Lewis’s CAHUILLA project underscores these economic issues and what Native peoples are doing to become financially successful today. He is imagining this truck as being owned by a wealthy casino-working Cahuilla, who lives on the reservation. This exhibition is occurring at a time when immigration is a huge issue for the United States. The comparison of European immigration to North America and the displacement of Native peoples in relation to this contemporary movement of people from Latin America to above the Rio Grande, is most intriguing. The economic displacement that comes from this movement of people, and then the associated politics surrounding financial and territorial ramifications, can become rather cutthroat. However, it is nothing new to civilization. This sort of thing occurs frequently throughout history and all over the world. It is a phenomenon of spatial relations within human existence.

It is well known how American car manufacturers love using Native-American names (e.g. Pontiac, Tacoma, Cherokee; there is a new pick up “Denali” that is named after the tallest mountain in the US, Mount McKinley, Denali is the native name for this location). The car as an object is a symbol of the American landscape. Think about Manifest Destiny and the spread of European civilization in North America. Wagon trails, railroads, and then the automobile. It has led to the subsequent alteration of the environment, with the building of the Interstate highway system, which, probably more than anything else, is responsible for the destruction of so much of natural North America. It has allowed urban sprawl, the kind of suburban development that is endemic in the US because of the car.
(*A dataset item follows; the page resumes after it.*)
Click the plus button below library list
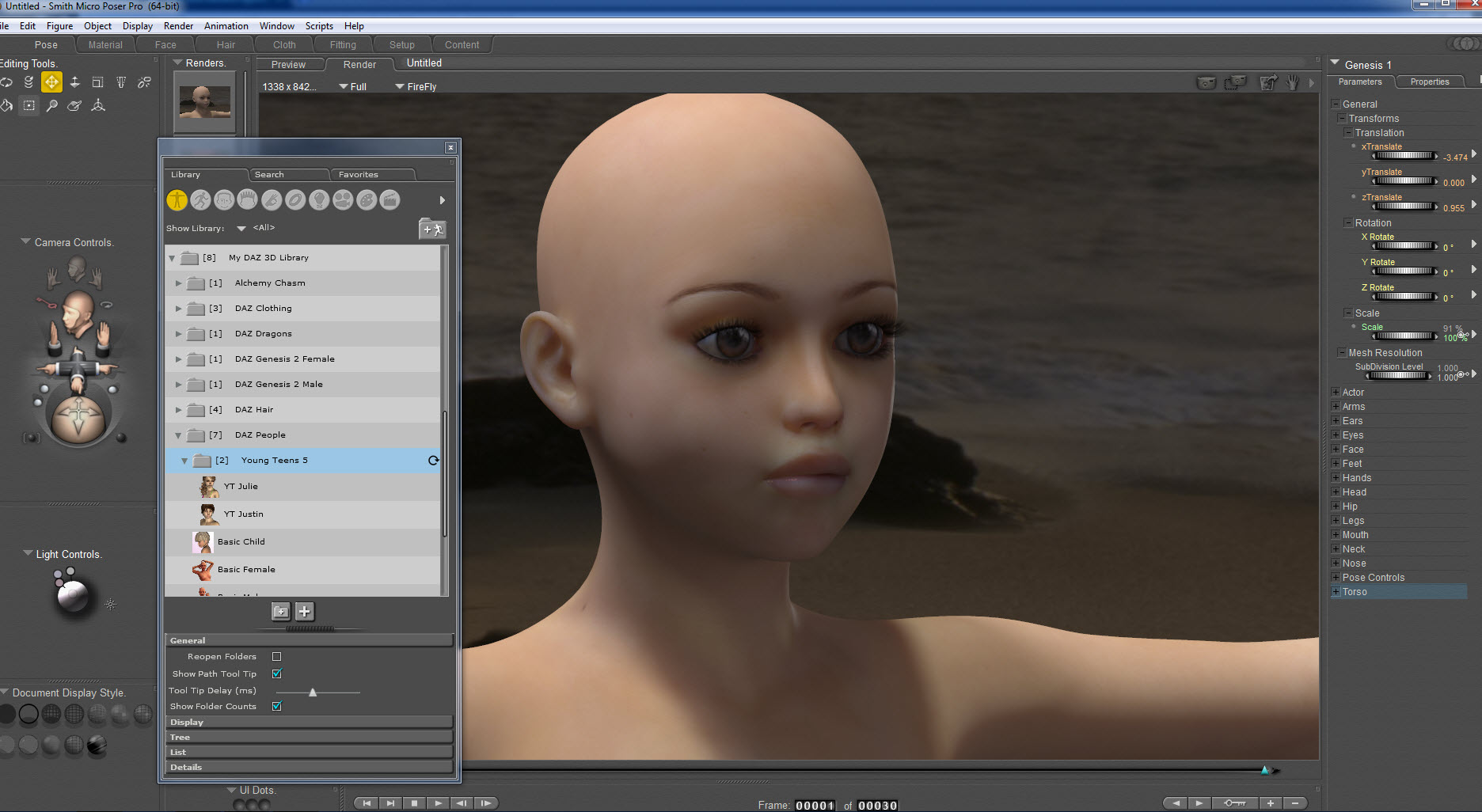The width and height of the screenshot is (1482, 812). [x=305, y=611]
If you look at the landscape as sacred, the car is the tool that has been the landscape’s undoing more than anything else.


PETER EDLUND



PETER EDLUND
Majestic America: Rape of the Modoc in Yosemite (After Albert Bierstadt), 1999
Oil on Canvas
36 x 50
Collection of John Burger, M.D.


Peter Edlund is a non-Native artist who lives in NYC. His work from the past fifteen years primarily focuses on radical repainting of nineteenth-century American Hudson River School landscape paintings. Artworks from artists such as Albert Bierstadt or James Audubon are mimicked. Yet, all of Peter’s work does not deal with native history. Peter uses the nineteenth century as a lens to talk about the present day. The fact that the nineteenth century was such a formative period for the United States is a corollary. He uses Audubon’s images and Hudson River painters to talk about ecological concerns. He has created work focusing on Native Americans from part of a series called Majestic America. One of these pieces, entitled The Rape of the Moduk at Yosemite Valley, is after Bierstadt. In 1864, the year the original painting was created, the then California authority instigated genocide against the Moduk Indians, who live in the Sierra Mountains. Peter has taken the history of this time and incorporated subtle changes into the landscape painting. The first, which is the most obvious, is that the color is very apocalyptic, menacing and intense. This painting is done to the exact same size as the original and oddly enough it is owned by Sprint and hangs in their corporate headquarters when not on exhibition. Also, subtle changes are visible in the shadows of the painting. When looked at closely, one can see shadowy figures where the Moduk are being raped. Peter has included this change to the painting so as to incorporate the history of 1864. In the painting by Bierstadt, one can see the figures doing something, though it is too hard tell what is going on.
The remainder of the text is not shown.